(TASK DESCRIPTION): Include no pictures. Output exactly the lines from the one that contains "Screen dimensions: 1024x725" through the final line of the entries.

[Stored data entries]
· · · · · · ·

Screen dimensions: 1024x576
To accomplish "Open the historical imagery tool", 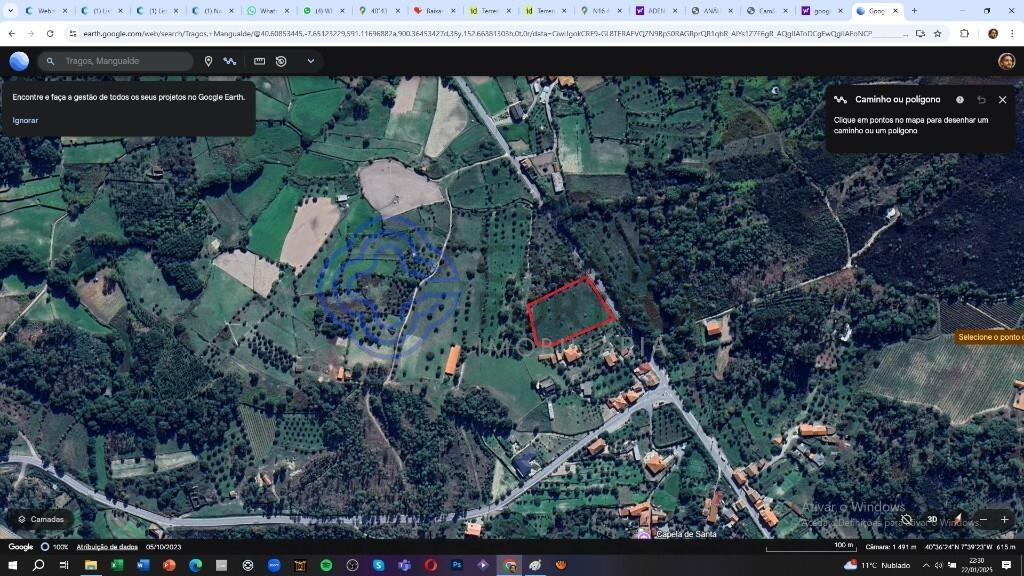I will point(281,61).
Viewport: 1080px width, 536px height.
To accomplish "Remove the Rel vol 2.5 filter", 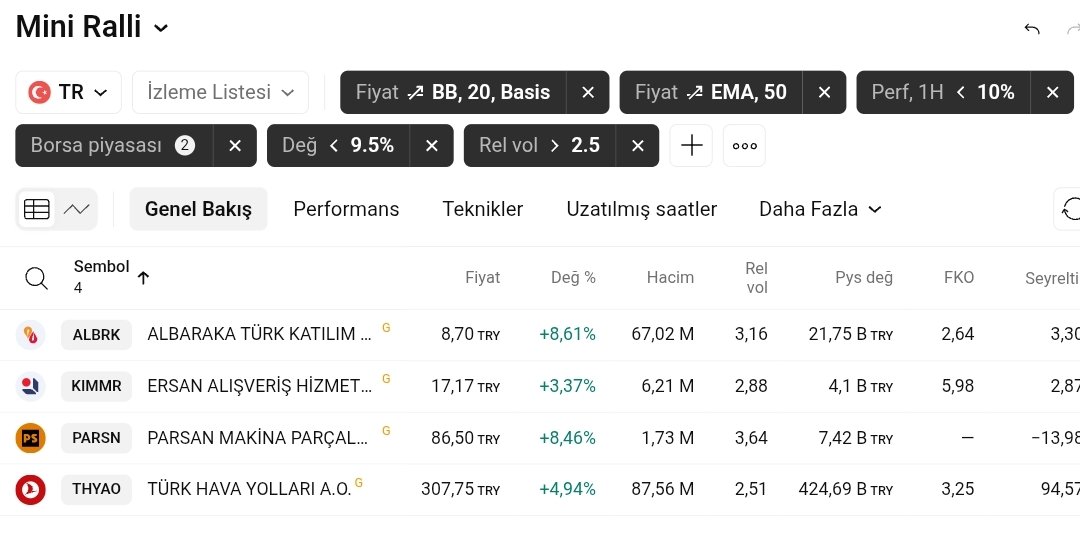I will (638, 145).
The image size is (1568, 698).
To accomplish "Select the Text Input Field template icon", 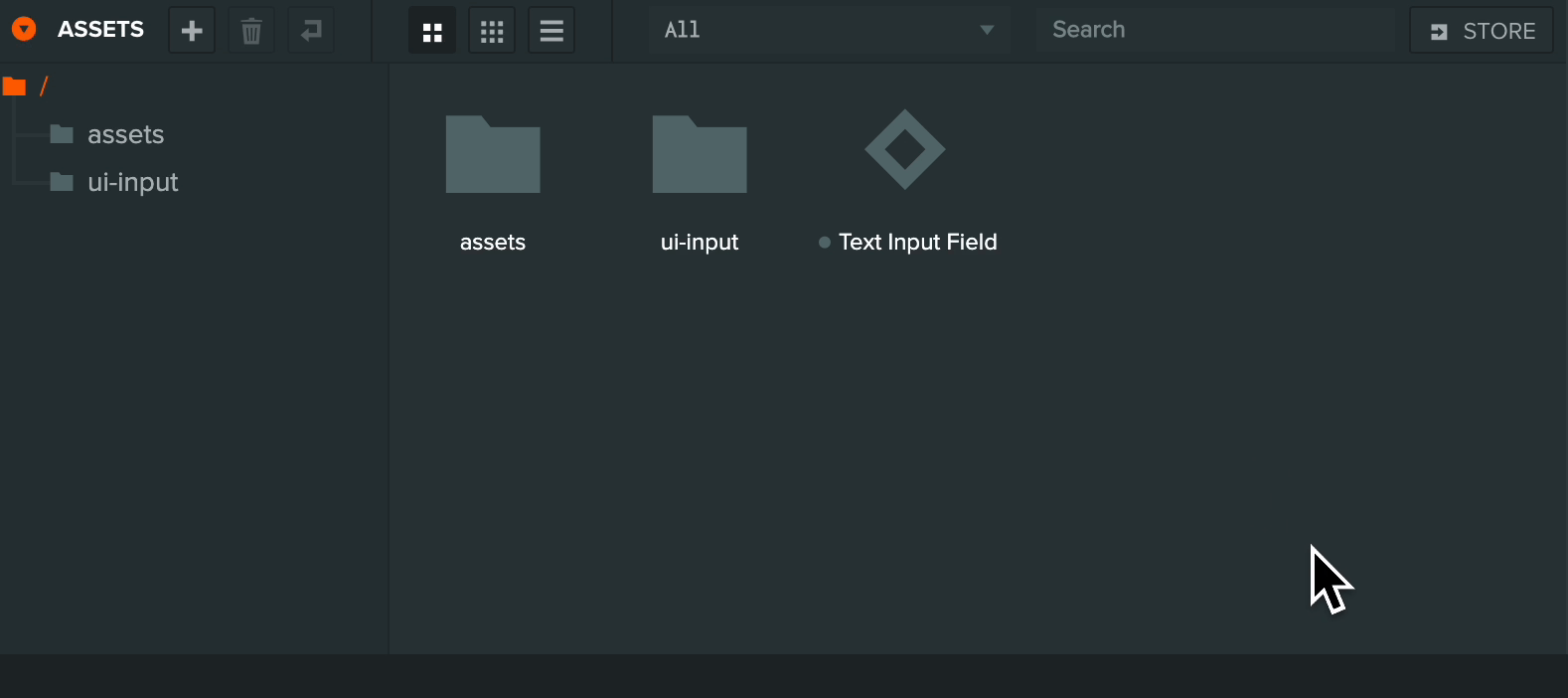I will pyautogui.click(x=905, y=150).
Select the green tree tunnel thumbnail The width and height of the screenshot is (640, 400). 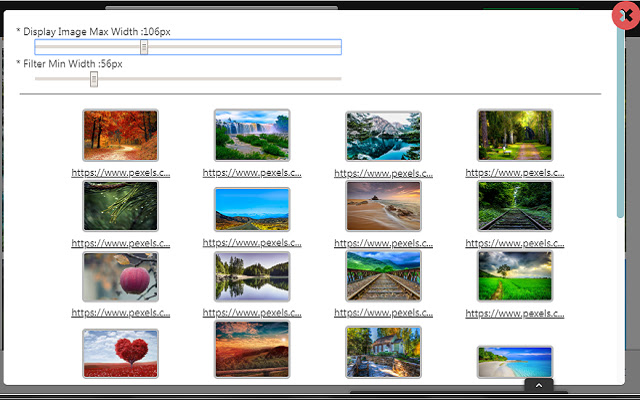tap(514, 135)
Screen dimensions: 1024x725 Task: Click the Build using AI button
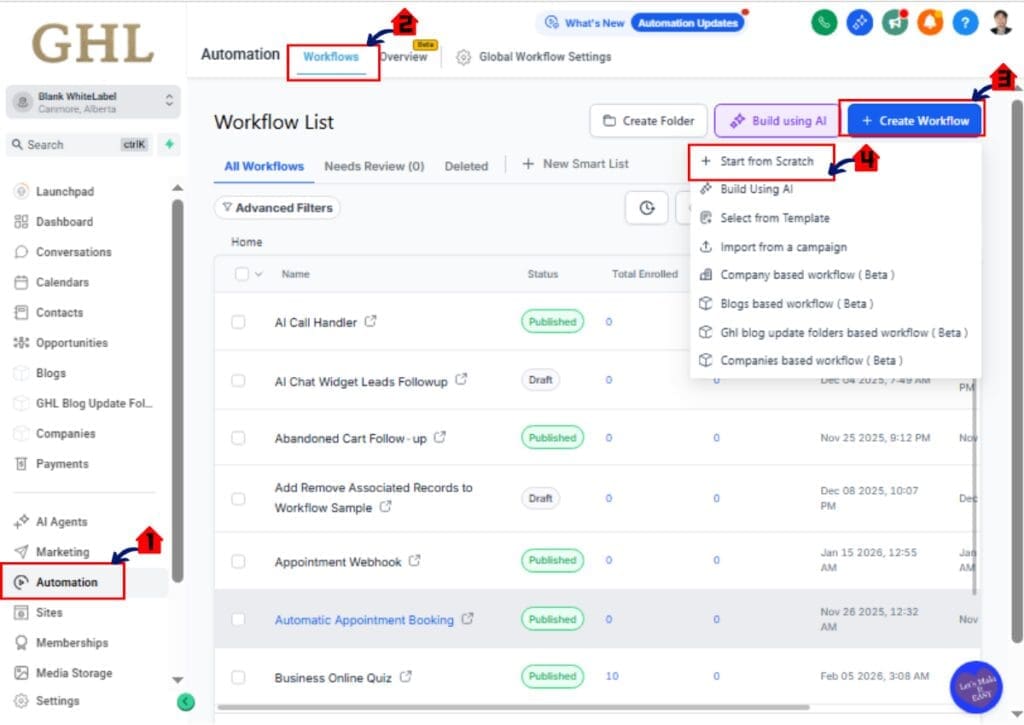coord(777,120)
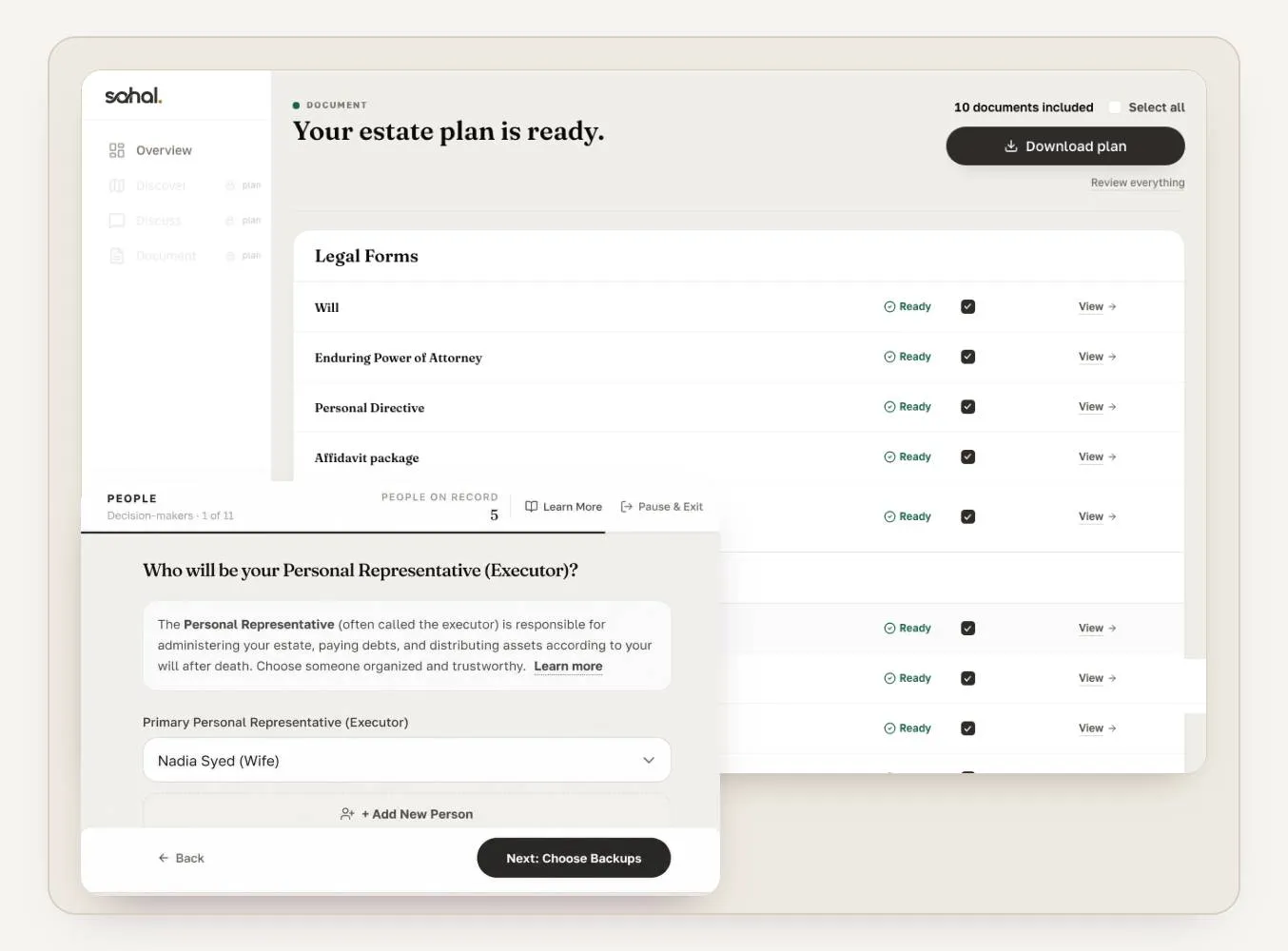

· · · · · · ·

(OUTPUT OF THE TASK):
Screen dimensions: 1024x725 Task: Click the Build using AI button
coord(777,120)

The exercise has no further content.